Many interpreted the bill as 1984 in the flesh: everyone from major Internet service providers down to every Joe Shmoe with a wireless home setup would be required to keep meticulous logs of all user activities on their network, ostensibly on their own dime. This data would then be sent straight to some shadowy government agency who would turn around and sell the information to the RIAA, telemarketers, etc.
No more free movies, raunchy blog posts or celebrity sex tapes; that loveable tramp known as the Internet would finally be forced to settle down, start a family and take on a mortgage.
Of course, like when anything with a shred of sensationalism hits the Internet, the bill’s purported invasiveness was blown out of proportion.
“ As long as there are procedural protections in place covering when somebody can serve these subpoenas, then that’s where the protections lie,” says Bruce Boyden, Assistant Professor of Law at Marquette University.
Boyden says that users concerned that their e-mail correspondences may fall prey to prying eyes have little to fear, as IP addresses would be the only information collected.
An Internet Protocol, or IP Address, is a unique numeric code assigned to Internet users. Acting as an electronic footprint, investigators use this data to track down pedophiles in the real world.
The Internet SAFETY Act raises interesting questions about Canada’s own data retention policies.
Under the Personal Information Protection and Electronic Documents Act, commercial organizations, including Internet service providers are required to set clear guidelines regarding their data retention policies. Companies can only retain information for a clearly defined purpose and period of time. Canadians can choose which private organizations have access to their files and can file complaints accordingly. By comparison, Boyden points out that American ISPs have no obligation to delete any user data they come across. Therefore, Canadians can feel secure that their online identities are safe from outside abuse. Significant legislative changes would be required for ISPs to begin harvesting IP addresses.
Maybe they should.

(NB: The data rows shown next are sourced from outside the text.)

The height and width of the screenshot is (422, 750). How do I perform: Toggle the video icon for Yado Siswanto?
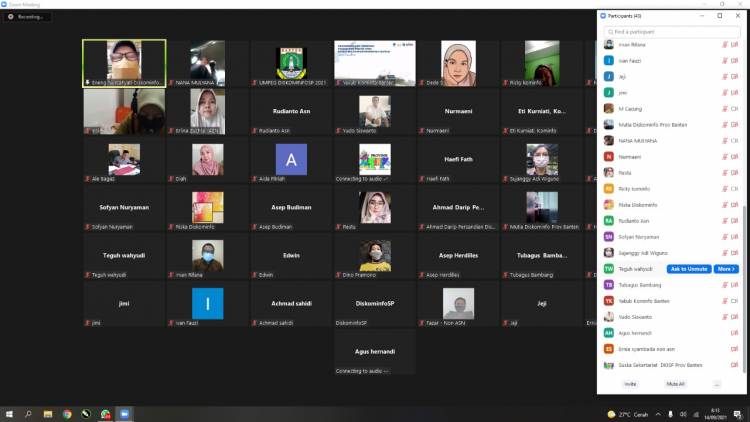(734, 316)
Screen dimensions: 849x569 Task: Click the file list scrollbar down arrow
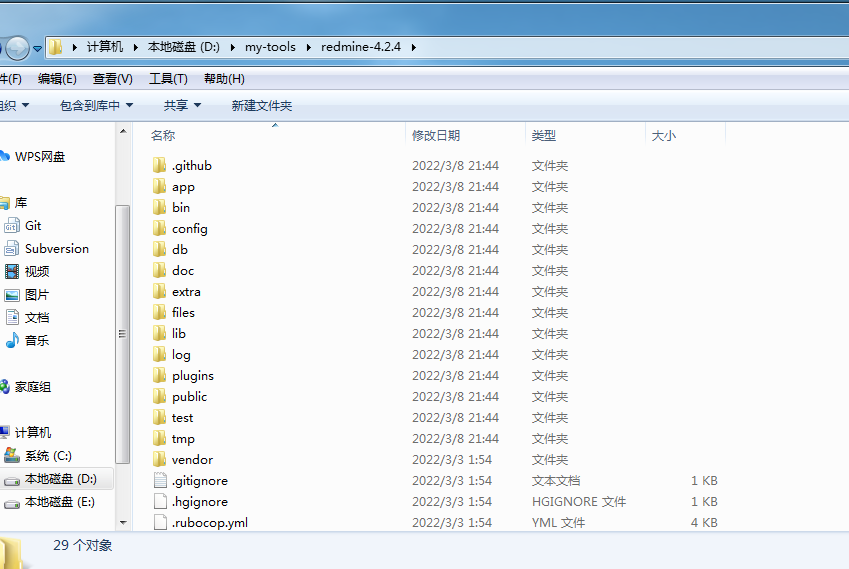[124, 522]
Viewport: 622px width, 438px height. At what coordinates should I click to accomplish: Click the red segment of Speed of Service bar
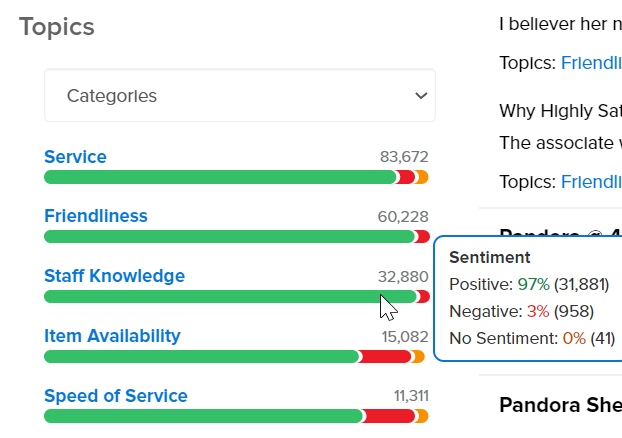(389, 416)
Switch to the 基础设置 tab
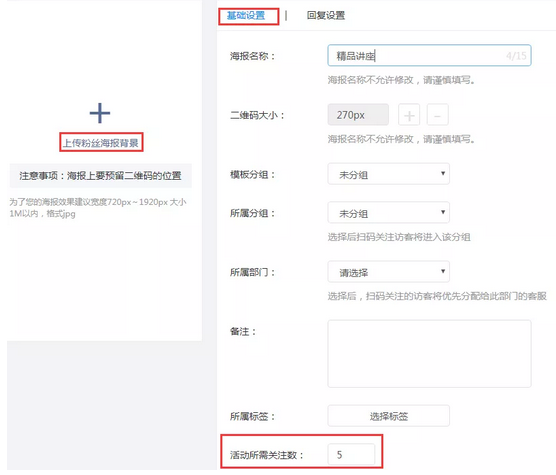Image resolution: width=556 pixels, height=475 pixels. [246, 16]
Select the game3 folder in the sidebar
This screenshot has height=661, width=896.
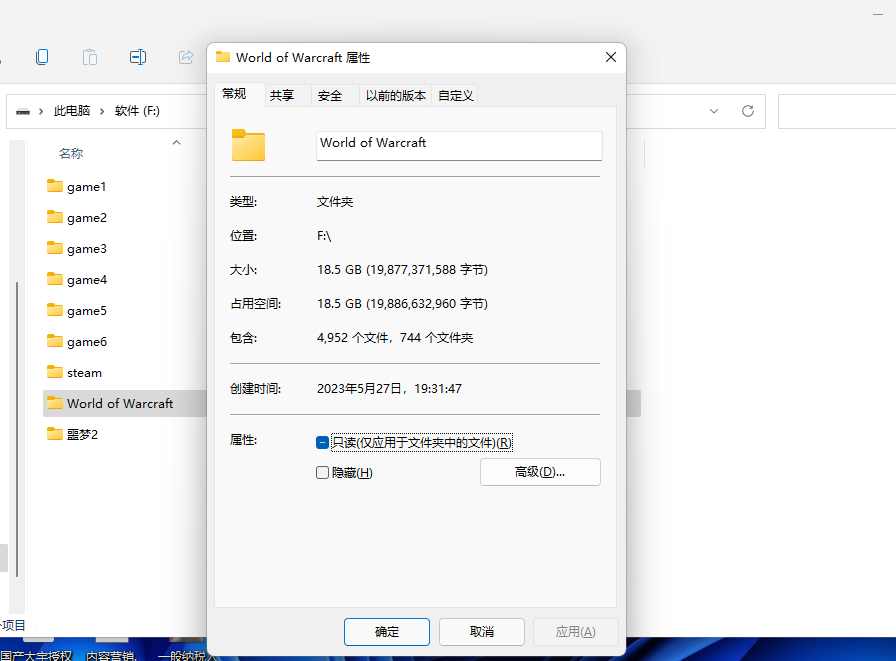click(84, 248)
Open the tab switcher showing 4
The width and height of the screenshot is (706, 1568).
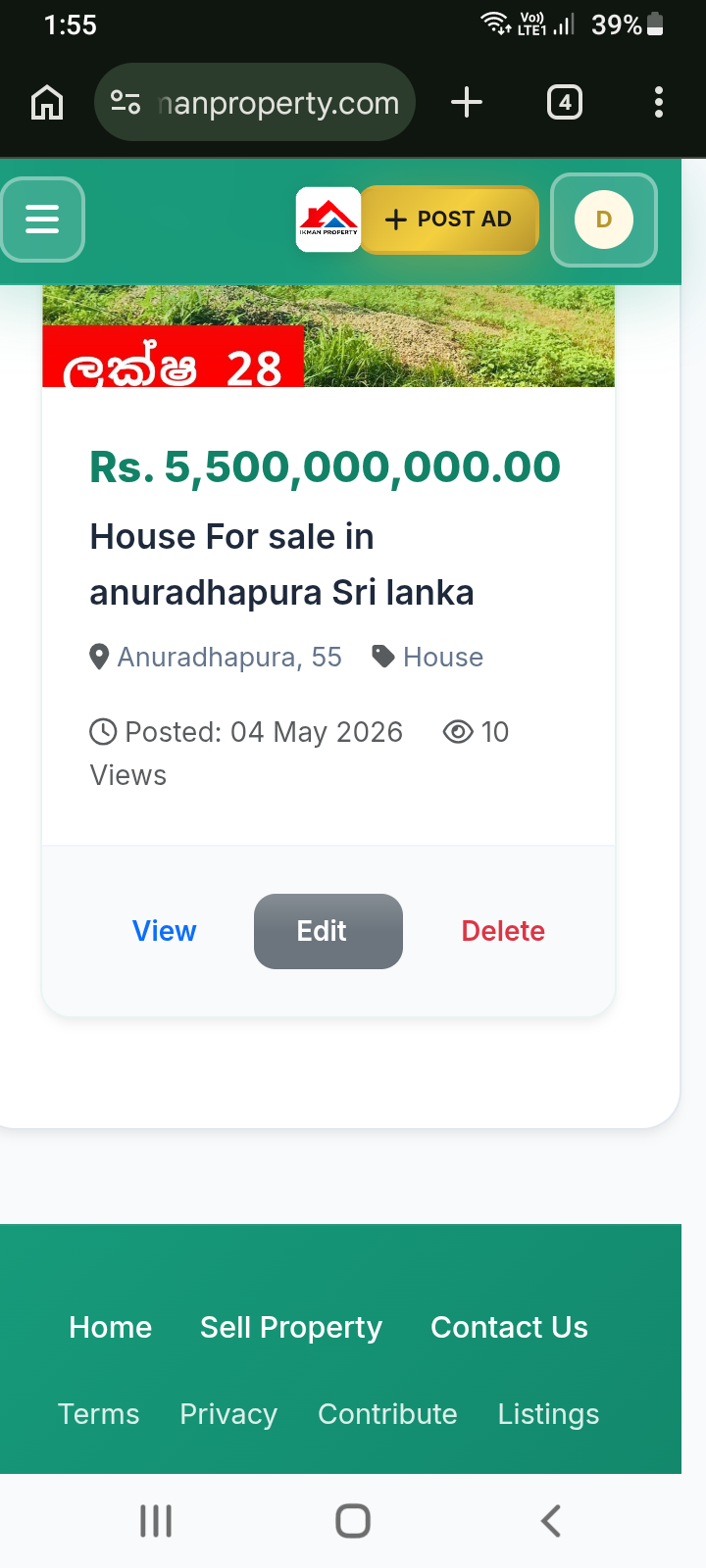pyautogui.click(x=565, y=102)
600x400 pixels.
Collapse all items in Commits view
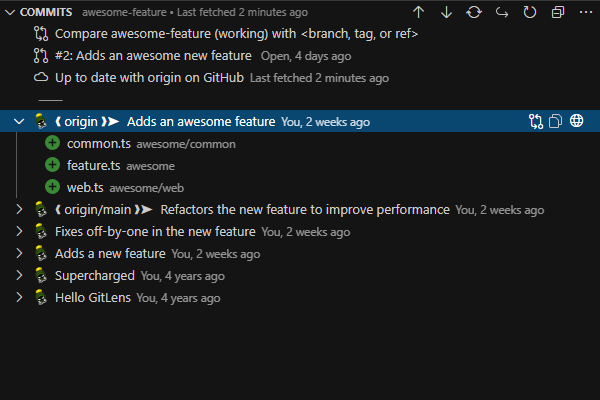click(557, 12)
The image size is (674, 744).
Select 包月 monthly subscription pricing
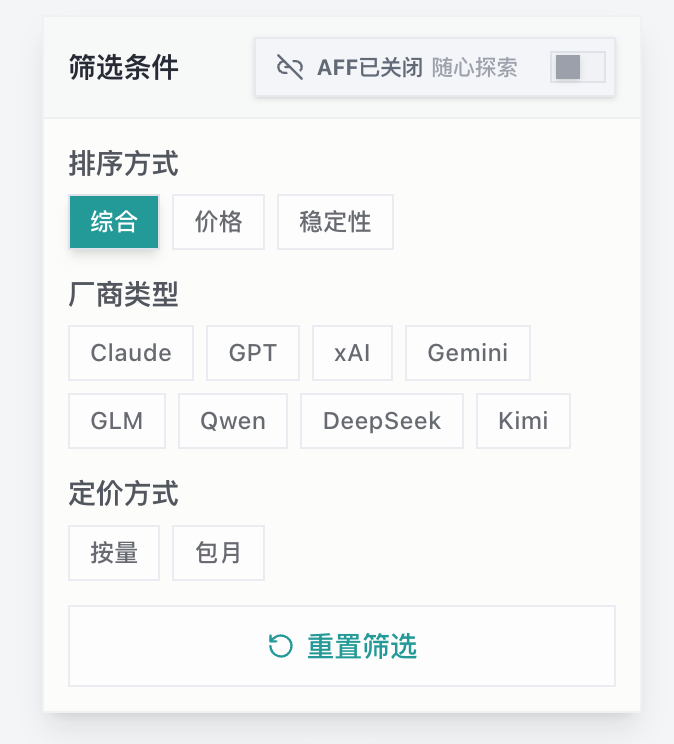[218, 553]
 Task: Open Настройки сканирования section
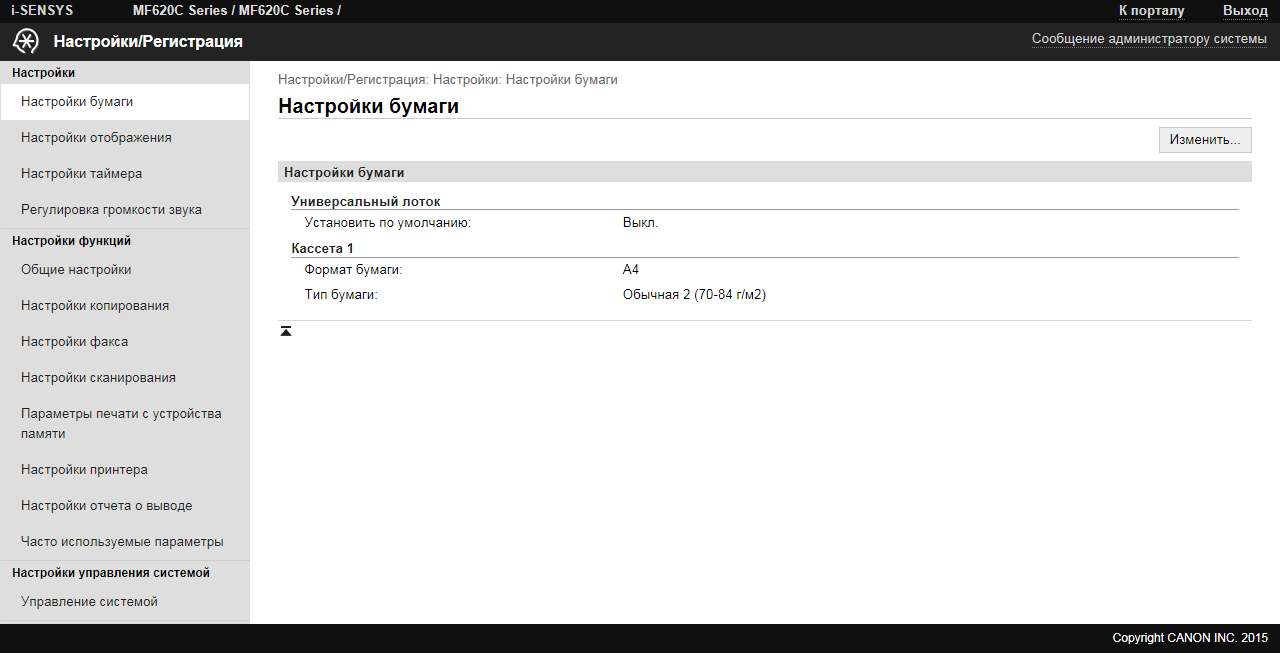coord(98,378)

Despite all the tinfoil-hat paranoia surrounding data retention, the truth is that such information would actually be useful to quell online child exploitation in both Canada and the U.S.
Rosalind Prober is strongly in favour of such legislation. The president of Beyond Borders, a children’s rights group with international ties, Prober believes that ISPs should be required to maintain and provide user data in order to catch sexual predators as a matter of professional accountability.
“Part of being in any business that [can] involve crime unfortunately involves putting money in your business to stop it. Data retention is something ISPs are not keen on doing because of the cost, but it is something that they should be mandated to do, because it’s necessary.”
Prober says that, as the Internet is an enabling industry, ISPs should consider data retention costs the price of doing business within a medium that is rife with child exploitation.
“We cannot rescue children who are being sexually abused if the data is gone when police find out about it. Any common, everyday pedophile is now at the park and online,” says Prober.
This isn’t to say that data retention is the key to stopping online child pornography. After all, child pornography didn’t originate on the Internet; unfortunately, its inherent anonymity allows such filth to fester freely. Clever individuals will most likely always find some sort of way to skirt the law and engage in unlawful activities.
But with an estimated 65,000 pedophiles actively trading child pornography in Canada, a little data retention could go a long way.
We can afford to loosen our privacy laws if it helps to tighten the noose around those who would exploit innocent children.